Immagine di Julia Margaret Cameron (1867).

Gli alogenuri d’argento

Fra le sostanze che subiscono alterazioni in presenza di luce, per noi riveste particolare importanza il nitrato d’argento, o meglio alcuni composti chimici derivati, chiamati alogenuri d’argento: il bromuro, il cloruro e lo ioduro. Alcune proprietà di questi sali erano già state notate nel XIII e XVII secolo, ma i primi esperimenti scientifici sul loro annerimento furono pubblicati nella metà del ‘700 da J. H. Schulze, da Giovanni Battista Beccaria e da J. Senebier. Di grande importanza ai fini della divulgazione fu il trattato “Aeris atque ignis examen chemicum” di K. W. Scheele, avvenuta ad Uppsala nel 1777, testo tradotto l’anno dopo in francese ed in inglese; in particolare Scheele aveva notato la velocità di annerimento del cloruro d’argento in presenza della frangia violetta della luce e che il prodotto annerito risultava insolubile in ammoniaca a differenza di quello che non era stato colpito dalla luce. Un’altra scoperta, a mio avviso determinante quanto la precedente ma a volte trascurata, è quella di sir John Herschel, scienziato poliedrico a cui la fotografia deve molto: una serie di fruttuose ricerche sulla sensibilità alla luce di varie sostanze, i termini negativo-positivo e la scoperta nel 1819 della capacità del tiosolfato di sodio di rendere solubili alcuni sali d’argento.

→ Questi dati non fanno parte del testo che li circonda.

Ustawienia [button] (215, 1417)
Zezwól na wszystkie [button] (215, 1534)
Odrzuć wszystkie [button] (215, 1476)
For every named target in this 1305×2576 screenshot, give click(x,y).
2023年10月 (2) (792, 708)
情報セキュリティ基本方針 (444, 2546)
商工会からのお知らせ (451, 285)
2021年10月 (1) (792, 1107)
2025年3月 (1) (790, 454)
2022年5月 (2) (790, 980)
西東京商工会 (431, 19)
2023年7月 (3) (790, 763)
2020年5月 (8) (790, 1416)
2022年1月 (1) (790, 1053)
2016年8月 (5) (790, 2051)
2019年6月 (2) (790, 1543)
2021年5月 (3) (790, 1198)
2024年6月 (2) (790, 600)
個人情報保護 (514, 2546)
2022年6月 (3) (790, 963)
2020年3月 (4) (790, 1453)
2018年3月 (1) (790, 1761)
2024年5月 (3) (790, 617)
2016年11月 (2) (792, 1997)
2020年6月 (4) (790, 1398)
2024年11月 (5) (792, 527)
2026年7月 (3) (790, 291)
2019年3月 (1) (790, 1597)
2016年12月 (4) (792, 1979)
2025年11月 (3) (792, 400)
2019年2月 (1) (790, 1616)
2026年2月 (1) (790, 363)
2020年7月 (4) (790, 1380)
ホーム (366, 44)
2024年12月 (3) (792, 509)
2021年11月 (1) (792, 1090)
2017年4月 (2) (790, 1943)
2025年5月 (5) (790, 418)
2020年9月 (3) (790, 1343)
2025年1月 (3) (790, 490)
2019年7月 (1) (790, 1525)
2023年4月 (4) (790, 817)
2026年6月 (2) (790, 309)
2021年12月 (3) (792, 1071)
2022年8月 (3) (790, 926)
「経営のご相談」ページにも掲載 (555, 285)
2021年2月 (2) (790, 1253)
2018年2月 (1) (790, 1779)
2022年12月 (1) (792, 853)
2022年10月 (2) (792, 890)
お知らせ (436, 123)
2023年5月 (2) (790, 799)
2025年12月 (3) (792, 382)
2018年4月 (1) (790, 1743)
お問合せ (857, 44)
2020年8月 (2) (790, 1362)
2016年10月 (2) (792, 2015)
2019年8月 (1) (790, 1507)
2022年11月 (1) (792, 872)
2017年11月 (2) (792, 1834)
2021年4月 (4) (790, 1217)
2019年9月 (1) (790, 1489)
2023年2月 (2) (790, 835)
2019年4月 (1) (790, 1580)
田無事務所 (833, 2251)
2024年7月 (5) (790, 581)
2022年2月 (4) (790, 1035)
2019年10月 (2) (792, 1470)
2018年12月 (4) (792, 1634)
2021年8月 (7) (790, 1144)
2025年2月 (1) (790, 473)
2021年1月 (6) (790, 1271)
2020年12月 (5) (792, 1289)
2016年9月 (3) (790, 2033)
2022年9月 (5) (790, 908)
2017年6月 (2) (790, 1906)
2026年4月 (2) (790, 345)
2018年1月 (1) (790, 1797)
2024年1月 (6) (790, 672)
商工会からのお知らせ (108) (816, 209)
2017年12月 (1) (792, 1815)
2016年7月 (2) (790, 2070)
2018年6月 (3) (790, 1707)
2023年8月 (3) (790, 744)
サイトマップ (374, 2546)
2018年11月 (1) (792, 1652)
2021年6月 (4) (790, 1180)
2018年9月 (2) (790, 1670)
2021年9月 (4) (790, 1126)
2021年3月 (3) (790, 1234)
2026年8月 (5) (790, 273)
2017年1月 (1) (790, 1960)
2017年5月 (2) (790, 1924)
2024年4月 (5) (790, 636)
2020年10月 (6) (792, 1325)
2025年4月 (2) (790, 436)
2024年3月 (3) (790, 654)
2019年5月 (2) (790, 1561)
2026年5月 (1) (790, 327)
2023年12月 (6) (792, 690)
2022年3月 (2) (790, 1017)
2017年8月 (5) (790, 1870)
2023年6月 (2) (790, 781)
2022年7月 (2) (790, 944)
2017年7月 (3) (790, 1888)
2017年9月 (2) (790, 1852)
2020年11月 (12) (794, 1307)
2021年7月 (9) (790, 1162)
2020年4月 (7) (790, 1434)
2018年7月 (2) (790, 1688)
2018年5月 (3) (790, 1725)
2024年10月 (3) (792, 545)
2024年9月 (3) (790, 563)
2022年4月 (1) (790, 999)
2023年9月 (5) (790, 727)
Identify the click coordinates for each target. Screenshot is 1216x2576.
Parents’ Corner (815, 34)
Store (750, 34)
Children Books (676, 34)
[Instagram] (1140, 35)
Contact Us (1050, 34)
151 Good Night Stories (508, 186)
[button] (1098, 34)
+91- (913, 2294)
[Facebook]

Venti anni dopo egli scoprì che l’iposolfito (come erroneamente viene chiamato dai fotografi), interviene solo su quei sali che non sono anneriti in modo molto più efficace che non l’ammoniaca.


L’ annerimento diretto

Già alla fine del ‘700 Humphry Davy e Thomas Wedgwood, quest’ultimo figlio di quel Josiah fabbricante di porcellane che aveva dipinto un servizio da tavola per Caterina di Russia utilizzando una camera obscura, tentarono di ottenere delle immagini ponendo sul fondo della magica scatola dei fogli di carta impregnati di nitrato d’argento, ma i loro tentativi fallirono. Wedgwood riuscì invece ad ottenere delle silhouette per contatto: stendeva una soluzione di nitrato d’argento su carta o cuoio chiaro, vi appoggiava sopra degli oggetti opachi o disegni su vetro ed esponeva il tutto al sole; solo le zone colpite dalla luce scurivano, disegnando i contorni. Davy utilizzò il cloruro d’argento, più rapido, ma in entrambi i casi le immagini così ottenute potevano essere osservate solo per brevi periodi con luce debole, poiché anche le parti chiare finivano poi per annerire completamente: i due non avevano letto il trattato di Scheele.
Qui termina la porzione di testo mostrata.